Thermal stability of polylactide with different end-groups depending on the catalyst used for the polymerization

Abstract

Thermal stability of polylactides (Mn∼4000) containing a different number of hydroxyl and carboxyl end groups synthesized by cationic ring-opening polymerization was studied under non-isothermal conditions. Polylactides (PLAs) were prepared in the presence of hydroxy acids or functional alcohols as initiators and protic acid as a catalyst and in some cases were subjected to the esterification with an acid anhydride in order to increase the number of carboxyl groups. Polymers purified by simple precipitation were characterized by 1H NMR and size exclusion chromatography (SEC) and subsequently analyzed by thermogravimetric analysis (TGA) which indicated that the degradation proceeded in a similar temperature range independently on the end-groups type. An unexpected observation was that the temperatures of the maximum rate of their decomposition were by 40÷78 °C higher than those determined for analogous PLA prepared (for comparison) in the presence of tin octoate.

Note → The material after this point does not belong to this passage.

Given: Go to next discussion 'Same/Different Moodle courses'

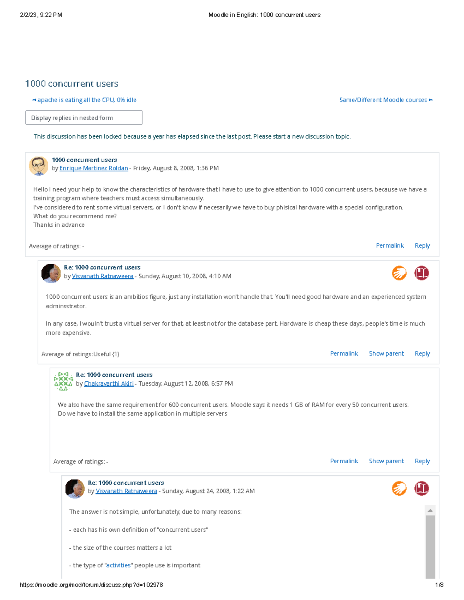Looking at the screenshot, I should 386,100.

To exclude the possibility that this effect was due to the different structure of polymers prepared by different mechanisms the traces of tin octoate were added to PLA obtained by cationic polymerization and it was observed that this led to the decrease in temperature of maximum decomposition to the level observed for PLA prepared by coordination polymerization. Thus, we conclude that traces of protic acid used as a cationic catalyst (if present after applying a typical purification procedure) do not have an effect on thermal degradation in contrast to traces of metalorganic catalyst which, as shown earlier, promote thermal degradation.